AI news these days is enough to make your head spin. The breadth and depth of announcements almost make one yearn for the “simple” days of microservices and cloud. Daily, we hear about updates to the large language models (LLMs), updates to the productized chat interfaces like ChatGPT/Bard, and updates to how every SaaS provider under the sun plans to utilize this new technology. It’s a lot. 

AI is a siren song of time savings and productivity. It promises to summarize vast amounts of data, surface helpful tips, and streamline workflows. But before we commit to the promises of AI from every provider, software vendors need to be transparent with customers about where their AI models are coming from. We are used to asking questions about ethically sourced consumer products. What about ethically sourced data for AI?

As I wander the halls at Enterprise Connect this week, these are the types of conversations I want to have with software providers. 

1. Do you use my data to train your tuned or proprietary models?

As SaaS providers surface fresh AI innovations in their products, it’s only logical that end-user telemetry is part of the modeling fueling these capabilities. It will be interesting to see how transparent software providers are about their AI features’ origin story in the coming months. 

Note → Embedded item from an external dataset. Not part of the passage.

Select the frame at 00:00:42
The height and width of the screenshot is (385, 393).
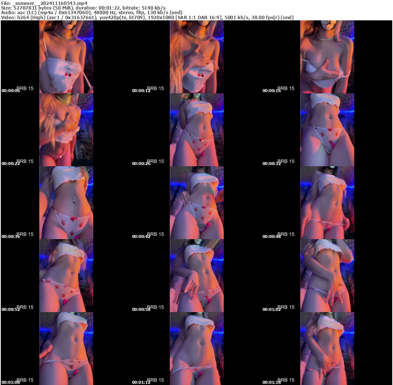(x=197, y=202)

Generative AI providers like Google, OpenAI/Microsoft, and Adobe (in partnership with NVidia) aim to democratize access to an aspirational array of new standard models and capabilities. But they have also been coy about what data was used for training their LLMs. Only Adobe, in their announcement last week, made clear that they trained based on their own copyrighted or stock photography. 

Regardless, AI for most SaaS providers and end customers will not be relevant with just off-the-shelf generative models, even those as vast as OpenAI or Google.  So SaaS providers will have two choices: tune the generative AI models or create their purpose-built models to sit alongside.

In most cases, it’s both by adding data to an existing or new proprietary model. And the source for that data likely comes from end users in the form of product telemetry. From you. 

Many software providers can use end-user data via language in their software user agreements. Whether you are indifferent, against it, or somewhere in between, I feel every customer should have a clear idea of how each provider uses your data. And your agreement should be in writing. 

2. Are your proprietary models centralized or segmented? 

In cases where software surfaces insights to your end users through direct product usage, you should understand if the data powering those insights is segmented. While Microsoft and Copilot have been adamant about tenant-specific “context” in AI suggestions, we haven’t heard whether more significant, anonymized insights are created across customer sets. For example, the productivity tool Smartsheet has been specific about not commingling insights across customers.  

There’s the concern about privacy, but also specificity to ensure that insights delivered to end users are meaningful. In some cases, you can’t expect predictive analytics for an end user in K-12 education to be the same as those for a large, multinational enterprise. 

Not every customer will want their data to be part of the insights powering other organizations. Regardless of strategy, software providers must be open about how their models are trained, updated, and also tested for accuracy and bias.

3. Can I opt-out of you using my data in your proprietary models?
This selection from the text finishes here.